WHAT NEEDS TO BE DONE → Update the lines below by changing every "Screen dimensions" to "Screen size". Leave everything else as it is.

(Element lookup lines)
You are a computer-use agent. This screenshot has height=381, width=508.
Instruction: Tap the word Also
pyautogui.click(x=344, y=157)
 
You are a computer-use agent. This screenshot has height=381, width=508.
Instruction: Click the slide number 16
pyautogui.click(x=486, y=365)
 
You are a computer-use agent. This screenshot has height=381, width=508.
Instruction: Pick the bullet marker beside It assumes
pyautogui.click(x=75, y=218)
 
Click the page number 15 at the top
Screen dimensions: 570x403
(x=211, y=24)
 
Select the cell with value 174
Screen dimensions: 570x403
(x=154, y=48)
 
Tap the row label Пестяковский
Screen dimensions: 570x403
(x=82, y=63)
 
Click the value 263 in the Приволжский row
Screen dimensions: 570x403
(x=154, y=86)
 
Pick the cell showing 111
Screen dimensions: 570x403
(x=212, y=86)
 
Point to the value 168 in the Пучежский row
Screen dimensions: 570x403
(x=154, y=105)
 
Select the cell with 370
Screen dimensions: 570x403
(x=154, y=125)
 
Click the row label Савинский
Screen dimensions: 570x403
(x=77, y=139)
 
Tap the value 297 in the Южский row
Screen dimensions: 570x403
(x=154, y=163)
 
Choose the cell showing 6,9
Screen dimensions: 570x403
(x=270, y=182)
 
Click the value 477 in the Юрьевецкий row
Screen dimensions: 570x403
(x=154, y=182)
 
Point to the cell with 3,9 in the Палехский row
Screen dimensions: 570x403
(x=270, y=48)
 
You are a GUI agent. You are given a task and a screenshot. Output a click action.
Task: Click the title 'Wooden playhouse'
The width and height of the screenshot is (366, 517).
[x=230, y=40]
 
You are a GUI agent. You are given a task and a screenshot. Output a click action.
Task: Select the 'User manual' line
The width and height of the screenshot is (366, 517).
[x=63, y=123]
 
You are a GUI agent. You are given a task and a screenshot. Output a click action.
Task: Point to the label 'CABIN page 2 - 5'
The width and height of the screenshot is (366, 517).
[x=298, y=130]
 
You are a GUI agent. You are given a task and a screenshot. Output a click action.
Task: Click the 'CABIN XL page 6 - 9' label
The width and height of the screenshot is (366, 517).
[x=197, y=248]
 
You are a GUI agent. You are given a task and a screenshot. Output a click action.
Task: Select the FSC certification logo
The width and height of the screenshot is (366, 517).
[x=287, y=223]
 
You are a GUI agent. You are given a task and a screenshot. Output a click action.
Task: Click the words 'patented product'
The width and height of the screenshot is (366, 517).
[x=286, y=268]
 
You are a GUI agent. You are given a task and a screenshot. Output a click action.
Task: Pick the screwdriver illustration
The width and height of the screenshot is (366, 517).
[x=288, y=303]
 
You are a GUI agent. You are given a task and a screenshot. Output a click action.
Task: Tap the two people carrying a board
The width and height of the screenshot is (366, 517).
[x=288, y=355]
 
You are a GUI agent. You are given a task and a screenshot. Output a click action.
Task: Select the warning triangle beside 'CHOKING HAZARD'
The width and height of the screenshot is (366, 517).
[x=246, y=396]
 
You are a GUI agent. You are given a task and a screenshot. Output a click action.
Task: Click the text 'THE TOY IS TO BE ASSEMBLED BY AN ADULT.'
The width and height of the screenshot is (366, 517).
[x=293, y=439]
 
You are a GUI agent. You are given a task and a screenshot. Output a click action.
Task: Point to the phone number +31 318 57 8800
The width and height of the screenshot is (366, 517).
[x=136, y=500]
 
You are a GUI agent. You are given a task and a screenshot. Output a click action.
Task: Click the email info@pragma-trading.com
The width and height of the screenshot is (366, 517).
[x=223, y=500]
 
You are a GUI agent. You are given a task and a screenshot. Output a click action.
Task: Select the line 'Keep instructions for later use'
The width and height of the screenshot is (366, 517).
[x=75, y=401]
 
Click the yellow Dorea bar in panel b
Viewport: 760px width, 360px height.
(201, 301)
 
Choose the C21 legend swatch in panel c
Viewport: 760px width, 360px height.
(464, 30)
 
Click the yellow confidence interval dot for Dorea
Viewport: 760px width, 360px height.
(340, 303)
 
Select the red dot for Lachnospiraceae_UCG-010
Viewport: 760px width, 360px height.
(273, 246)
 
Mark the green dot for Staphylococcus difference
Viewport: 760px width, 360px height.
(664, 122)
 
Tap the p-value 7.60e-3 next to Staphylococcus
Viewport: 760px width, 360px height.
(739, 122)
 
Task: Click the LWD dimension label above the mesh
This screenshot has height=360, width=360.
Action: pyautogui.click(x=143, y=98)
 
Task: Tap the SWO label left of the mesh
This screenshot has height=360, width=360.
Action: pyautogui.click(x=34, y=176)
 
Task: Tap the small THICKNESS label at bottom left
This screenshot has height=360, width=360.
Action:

TASK RESULT →
You are a computer-use agent. This screenshot has height=381, width=508.
Instruction: Tap the word Also
pyautogui.click(x=344, y=157)
 
You are a computer-use agent. This screenshot has height=381, width=508.
Instruction: Click the slide number 16
pyautogui.click(x=486, y=365)
 
You are a computer-use agent. This screenshot has height=381, width=508.
Instruction: Pick the bullet marker beside It assumes
pyautogui.click(x=75, y=218)
 
Click the page number 15 at the top
Screen size: 570x403
(x=211, y=24)
 
Select the cell with value 174
Screen size: 570x403
(x=154, y=48)
 
Tap the row label Пестяковский
Screen size: 570x403
(x=82, y=63)
 
Click the value 263 in the Приволжский row
Screen size: 570x403
(x=154, y=86)
 
Pick the cell showing 111
Screen size: 570x403
(x=212, y=86)
 
Point to the value 168 in the Пучежский row
Screen size: 570x403
(x=154, y=105)
 
Select the cell with 370
Screen size: 570x403
(x=154, y=125)
 
Click the row label Савинский
Screen size: 570x403
(x=77, y=139)
 
Tap the value 297 in the Южский row
Screen size: 570x403
(x=154, y=163)
 
Choose the cell showing 6,9
Screen size: 570x403
(x=270, y=182)
 
Click the value 477 in the Юрьевецкий row
Screen size: 570x403
(x=154, y=182)
 
Point to the cell with 3,9 in the Палехский row
Screen size: 570x403
(x=270, y=48)
 
You are a GUI agent. You are given a task and a screenshot. Output a click action.
Task: Click the title 'Wooden playhouse'
The width and height of the screenshot is (366, 517).
[x=230, y=40]
 
You are a GUI agent. You are given a task and a screenshot. Output a click action.
Task: Select the 'User manual' line
The width and height of the screenshot is (366, 517).
[x=63, y=123]
 
You are a GUI agent. You are given a task and a screenshot. Output a click action.
Task: Point to the label 'CABIN page 2 - 5'
The width and height of the screenshot is (366, 517).
[x=298, y=130]
 
You are a GUI agent. You are given a task and a screenshot. Output a click action.
Task: Click the 'CABIN XL page 6 - 9' label
The width and height of the screenshot is (366, 517).
[x=197, y=248]
 
You are a GUI agent. You are given a task and a screenshot. Output a click action.
Task: Select the FSC certification logo
The width and height of the screenshot is (366, 517).
[x=287, y=223]
 
You are a GUI agent. You are given a task and a screenshot. Output a click action.
Task: Click the words 'patented product'
The width and height of the screenshot is (366, 517).
[x=286, y=268]
 
You are a GUI agent. You are given a task and a screenshot. Output a click action.
Task: Pick the screwdriver illustration
The width and height of the screenshot is (366, 517).
[x=288, y=303]
 
You are a GUI agent. You are given a task and a screenshot. Output a click action.
Task: Tap the two people carrying a board
The width and height of the screenshot is (366, 517).
[x=288, y=355]
 
You are a GUI agent. You are given a task and a screenshot. Output a click action.
Task: Select the warning triangle beside 'CHOKING HAZARD'
The width and height of the screenshot is (366, 517).
[x=246, y=396]
 
You are a GUI agent. You are given a task and a screenshot. Output a click action.
Task: Click the text 'THE TOY IS TO BE ASSEMBLED BY AN ADULT.'
The width and height of the screenshot is (366, 517).
[x=293, y=439]
 
You are a GUI agent. You are given a task and a screenshot. Output a click action.
Task: Point to the phone number +31 318 57 8800
The width and height of the screenshot is (366, 517).
[x=136, y=500]
 
You are a GUI agent. You are given a task and a screenshot. Output a click action.
Task: Click the email info@pragma-trading.com
The width and height of the screenshot is (366, 517).
[x=223, y=500]
 
You are a GUI agent. You are given a task and a screenshot. Output a click action.
Task: Select the line 'Keep instructions for later use'
The width and height of the screenshot is (366, 517).
[x=75, y=401]
 
Click the yellow Dorea bar in panel b
Viewport: 760px width, 360px height.
(201, 301)
 
Choose the C21 legend swatch in panel c
Viewport: 760px width, 360px height.
(464, 30)
 
Click the yellow confidence interval dot for Dorea
Viewport: 760px width, 360px height.
(340, 303)
 
Select the red dot for Lachnospiraceae_UCG-010
Viewport: 760px width, 360px height.
(273, 246)
 
Mark the green dot for Staphylococcus difference
Viewport: 760px width, 360px height.
(664, 122)
 
Tap the p-value 7.60e-3 next to Staphylococcus
Viewport: 760px width, 360px height.
(739, 122)
 
Task: Click the LWD dimension label above the mesh
This screenshot has height=360, width=360.
Action: pyautogui.click(x=143, y=98)
 
Task: Tap the SWO label left of the mesh
This screenshot has height=360, width=360.
Action: pyautogui.click(x=34, y=176)
 
Task: Tap the small THICKNESS label at bottom left
This screenshot has height=360, width=360.
Action:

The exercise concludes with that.